食品スーパーは、味や価格の競争が同質化してきたことから次の差別化を模索しているが、方向性の一つが陳列方法や販促用のPOP広告を魅力的にして買い物が楽しくなる環境をつくること。それを追求しているのが、豊月(本部・苫小牧市)が展開している「フードD365恵庭店」(恵庭市黄金南6丁目)だ。(写真は、秋サケのコトPOPを指さす細川貴史店長)
店内に入ると半端ではない陳列やコトPOPが目に飛び込んでくる。コトPOPとは、商品そのものをPRするのではなく、商品を買うことで体験できるコトをPRしたり、豆知識をわかりやすく短文や絵で紹介したもの。「ほとんど私が時間の合間を見て作っています」と細川貴史店長(55)。
陳列の工夫やコトPOPを多用するようになったのは、これまでの「フードD食彩館」から「フードD365」に業態転換してから。365業態は毎日低価格で販売することを基本としているため、どうしても店内は殺風景になってしまう。
豊岡憲治社長(72)から「楽しい店、明るい店に」という指示もあって取り組んだのがコトPOPの充実だった。細川店長は「買い物に来られるお客さまに、一つでも参考になるような体験をしてもらいたい」という一心で試行錯誤を繰り返し、パソコンと格闘しながら現在のコトPOPに辿り着いた。
「お客さまから『店内が明るくなった』、『賑やかになった』と言われるのがうれしいですね」と細川店長。大事にしているのは統一感だという。「コトPOPによって店が雑然としては元も子もありません。いかに統一感を持たせるかがポイントです」(細川店長)。
商品の入れ替え時期に合わせて2週間に1度は新しいコトPOPを店内に設置、購買の動機づけに余念がない。また、棚のエンド部分の陳列方法も“見せる”ことに徹している。コトPOPと連動して売りたい商品を大量陳列、買い物客のわくわく感を刺激している。

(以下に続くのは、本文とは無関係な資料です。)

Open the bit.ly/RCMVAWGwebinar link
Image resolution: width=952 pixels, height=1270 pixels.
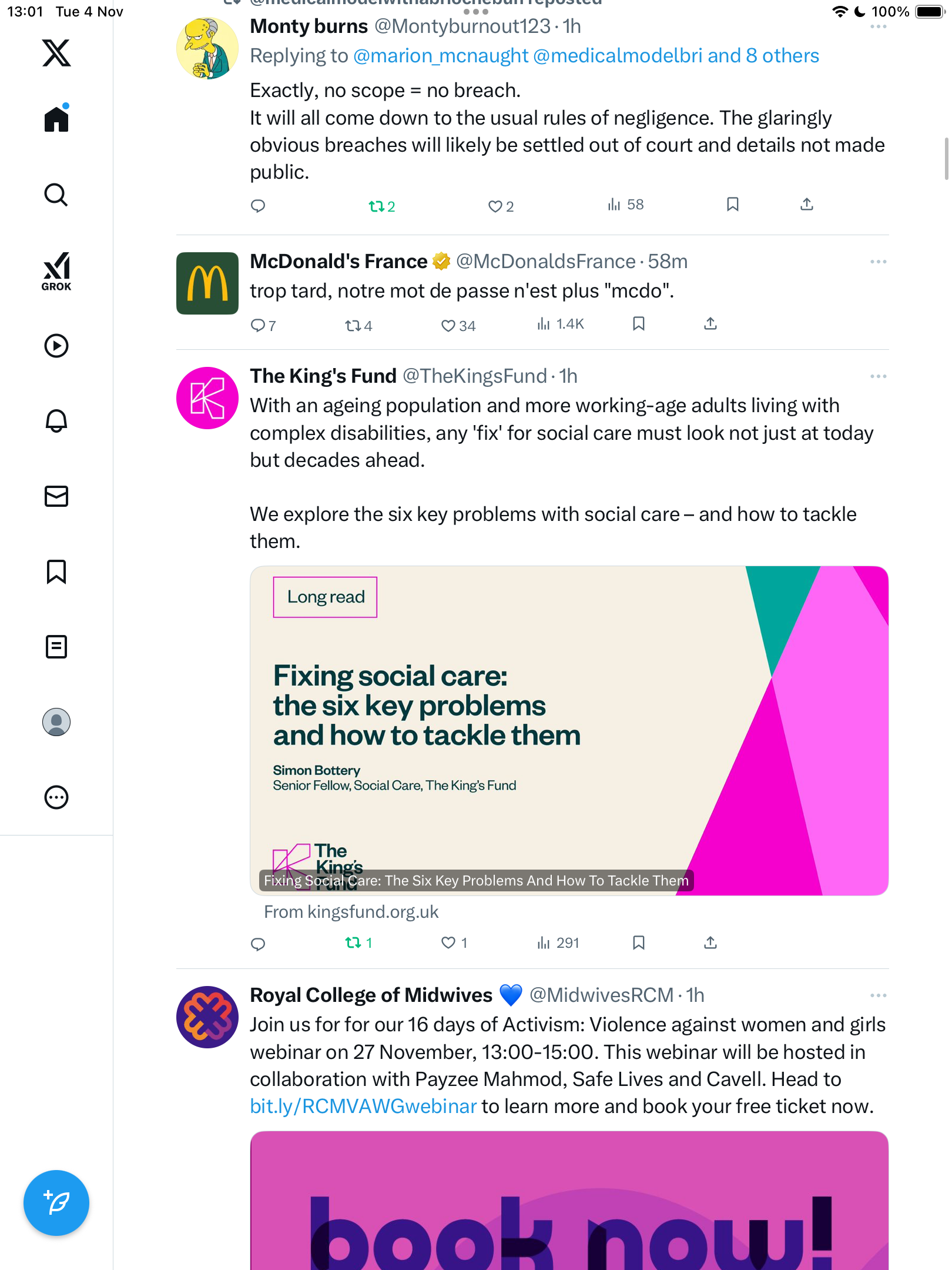[363, 1107]
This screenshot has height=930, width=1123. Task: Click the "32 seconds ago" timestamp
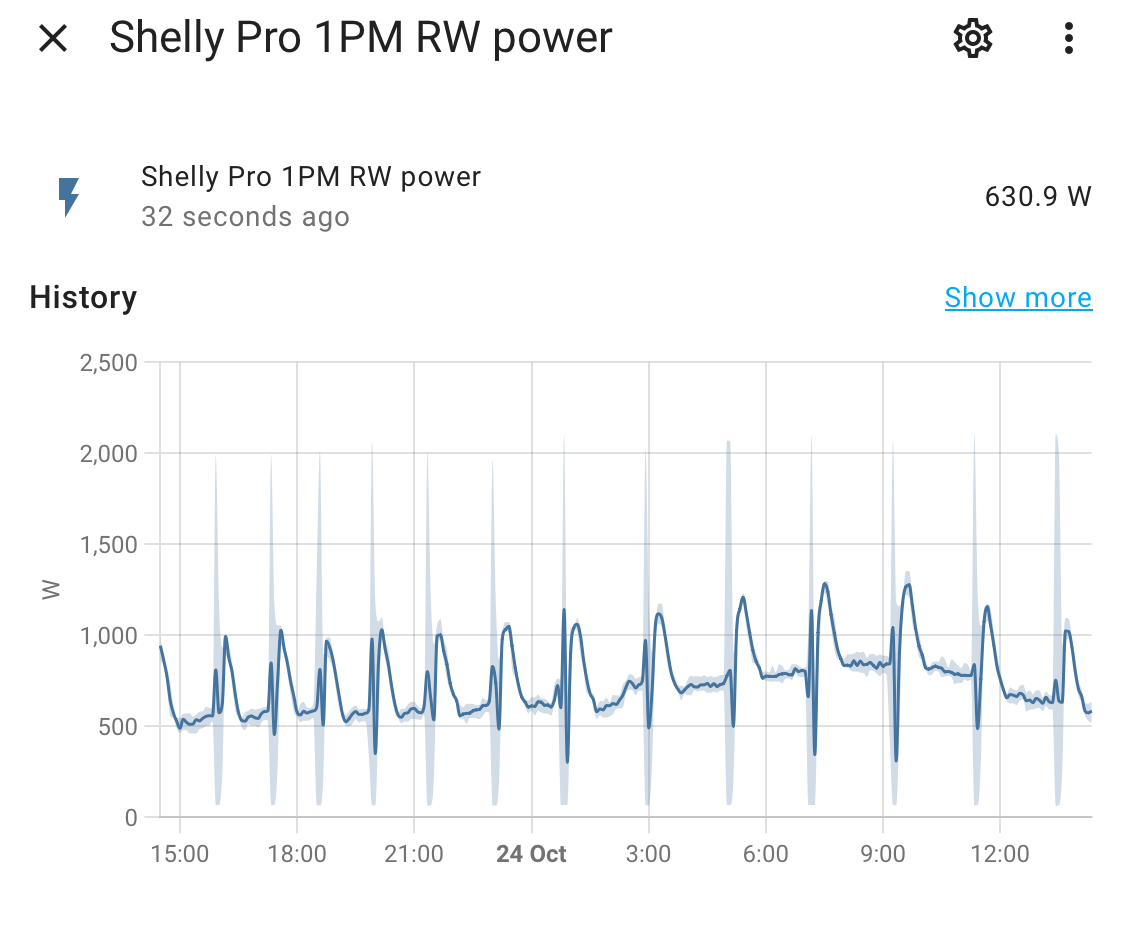(245, 217)
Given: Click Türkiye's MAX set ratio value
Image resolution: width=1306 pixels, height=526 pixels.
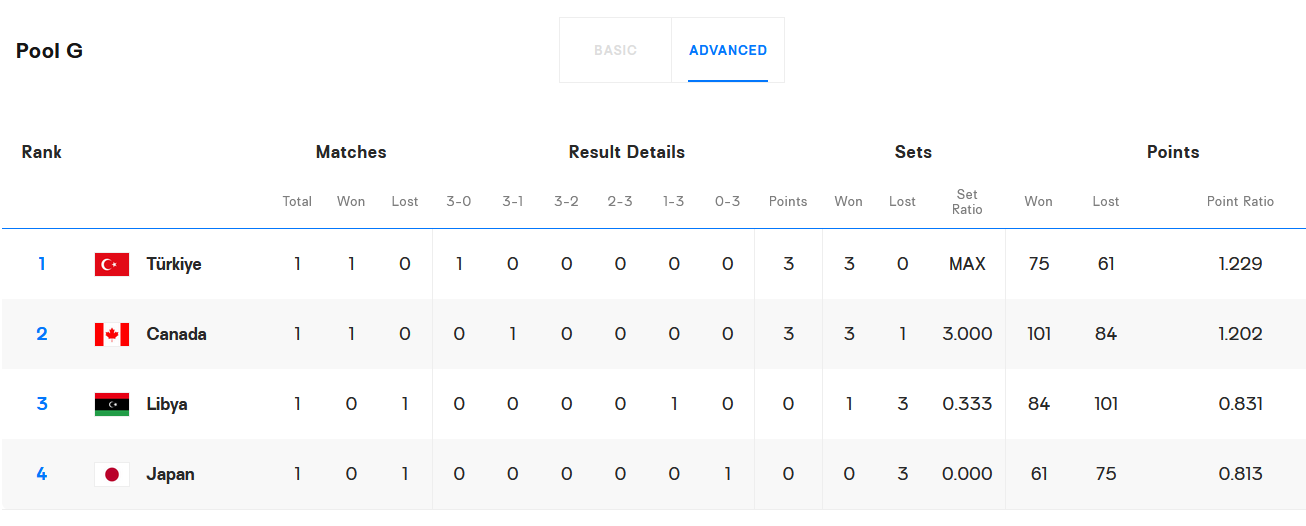Looking at the screenshot, I should [x=967, y=264].
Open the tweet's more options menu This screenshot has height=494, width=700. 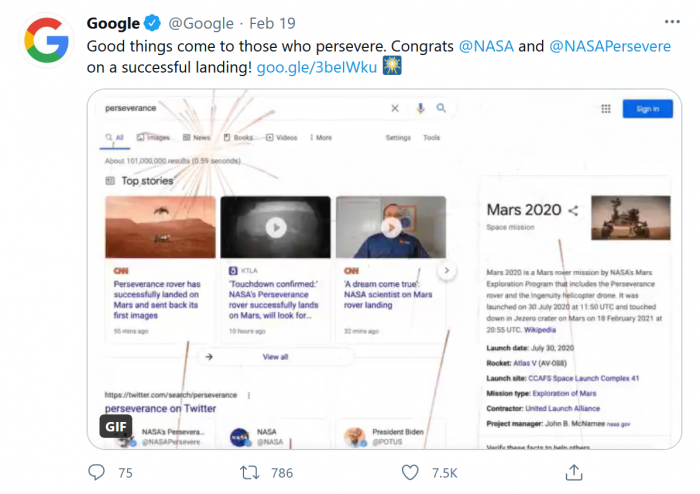point(672,22)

この店舗があるゾーンでは、ディスカウントストアのトライアル(本社・福岡市博多区)が昨年11月に新店舗を出すなどスーパー激戦区。そんな中でこの店舗は来店客が増加しており、「前年比で5%程度売り上げが伸びている」(豊岡社長)。パートを含めた店舗従業員80人全員が一体になって、コトPOPや大量陳列に取り組んでいることが大きいようだ。